State only how many lines of the data below contain the string "agent". Case counts.

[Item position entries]
◇ ◇ ◇ ◇

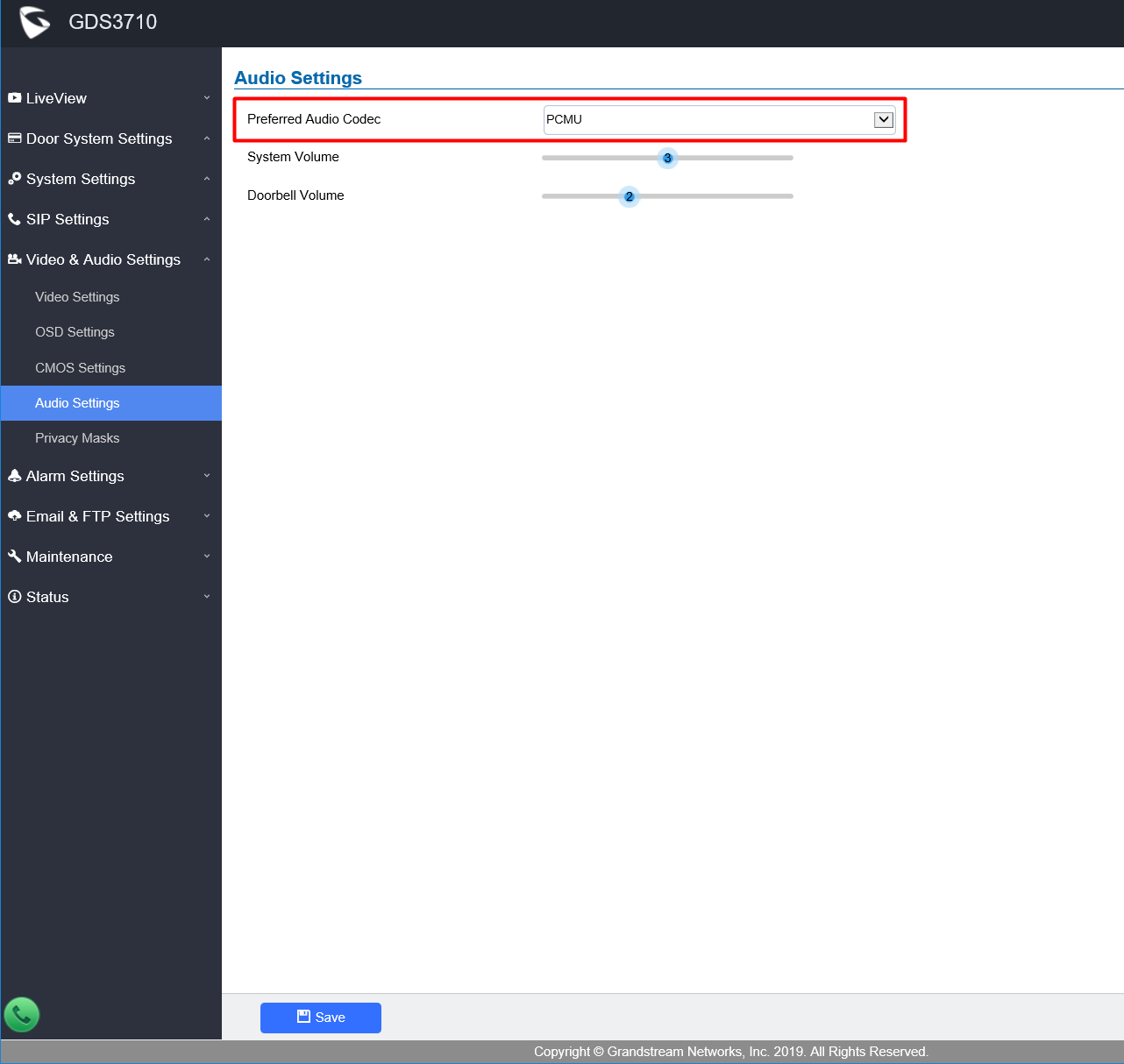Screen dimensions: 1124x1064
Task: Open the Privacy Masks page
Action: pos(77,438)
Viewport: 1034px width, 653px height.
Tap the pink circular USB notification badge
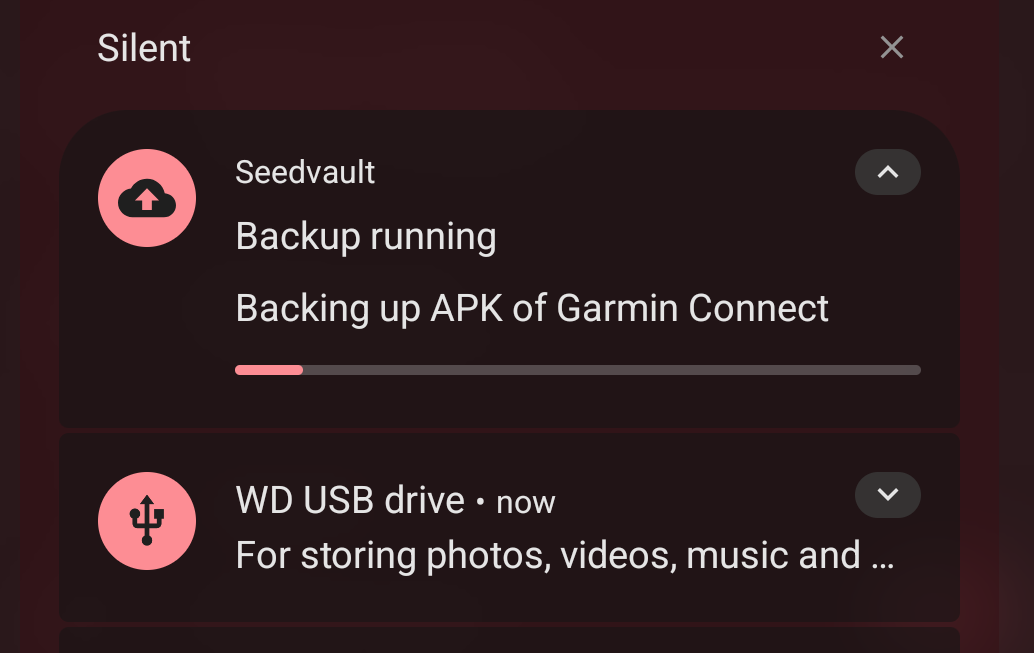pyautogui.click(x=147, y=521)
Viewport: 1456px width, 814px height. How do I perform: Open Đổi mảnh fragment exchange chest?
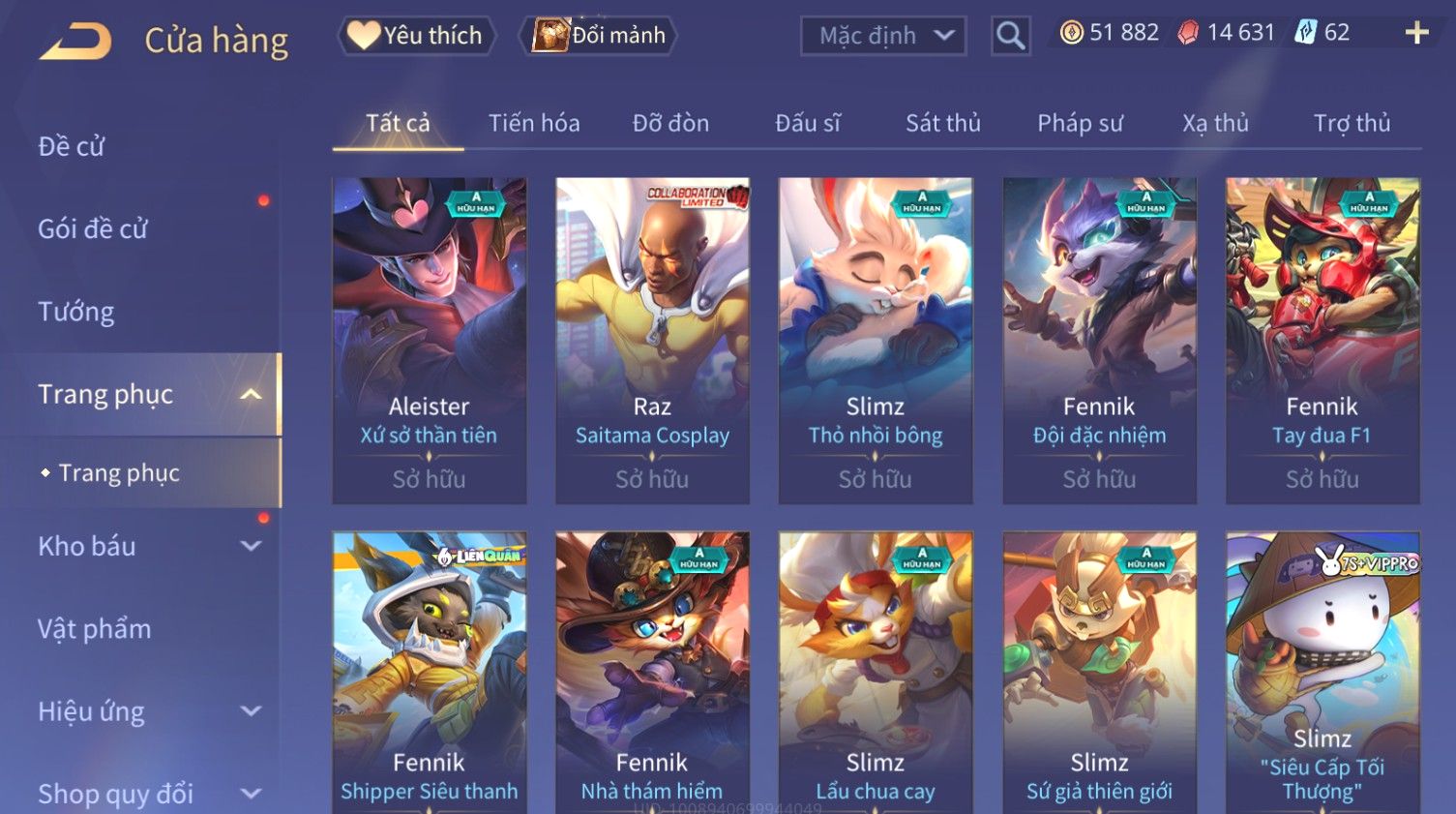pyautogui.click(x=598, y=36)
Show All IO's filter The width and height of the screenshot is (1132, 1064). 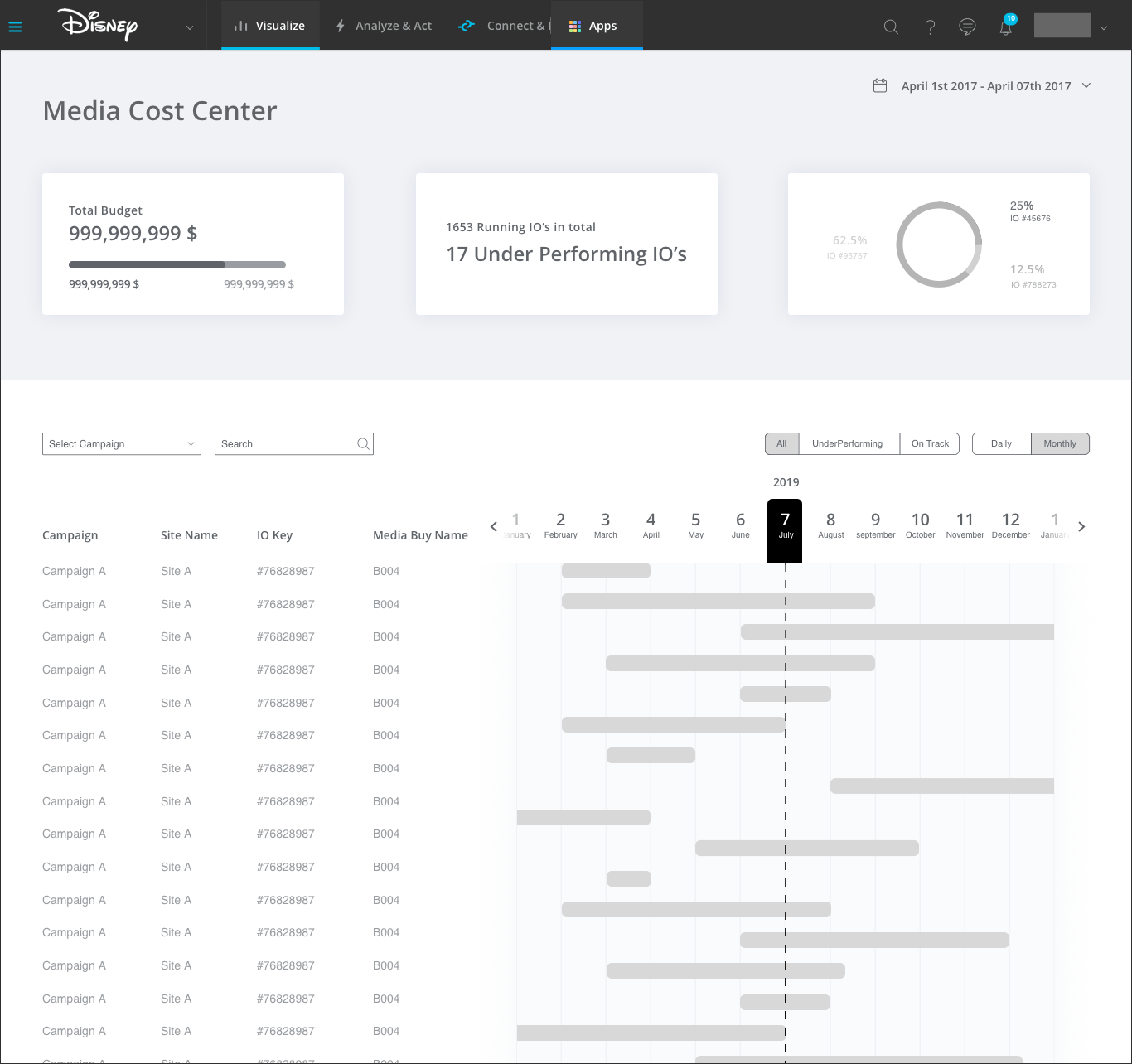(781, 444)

◇ ◇ ◇ ◇

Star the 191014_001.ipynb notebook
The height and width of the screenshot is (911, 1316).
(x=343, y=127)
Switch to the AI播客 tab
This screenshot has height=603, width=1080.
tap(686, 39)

◇ ◇ ◇ ◇

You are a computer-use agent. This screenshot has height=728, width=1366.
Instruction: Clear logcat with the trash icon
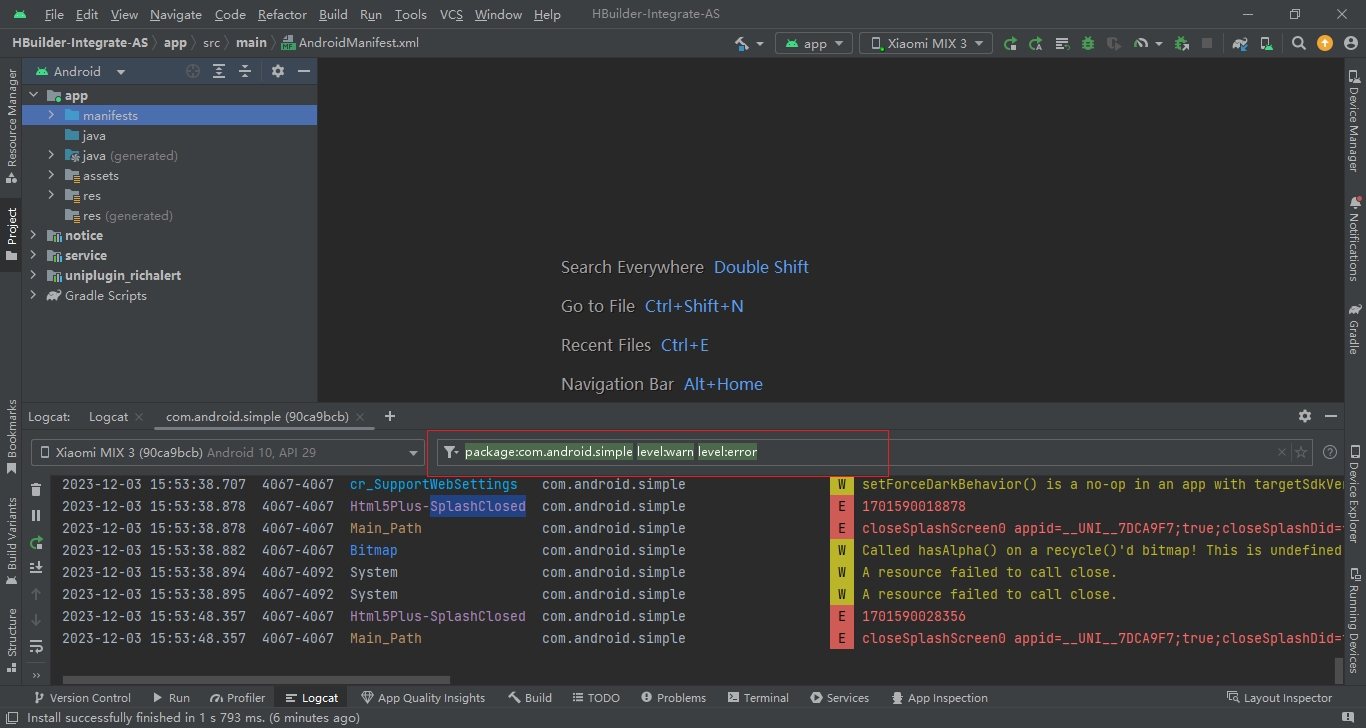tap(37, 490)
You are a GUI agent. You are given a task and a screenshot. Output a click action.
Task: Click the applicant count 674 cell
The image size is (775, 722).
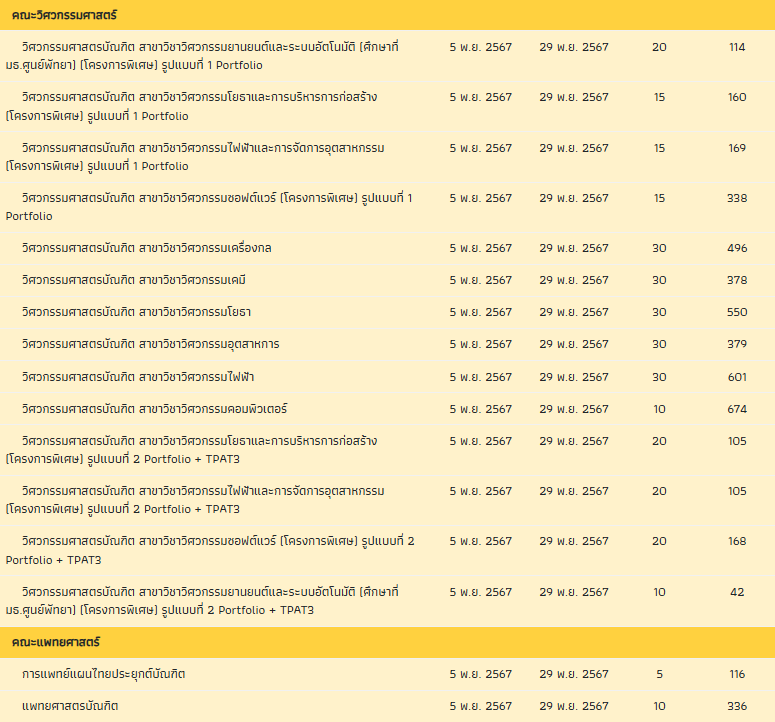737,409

◇ ◇ ◇ ◇

| SOLUTION TO THE EXERCISE |
2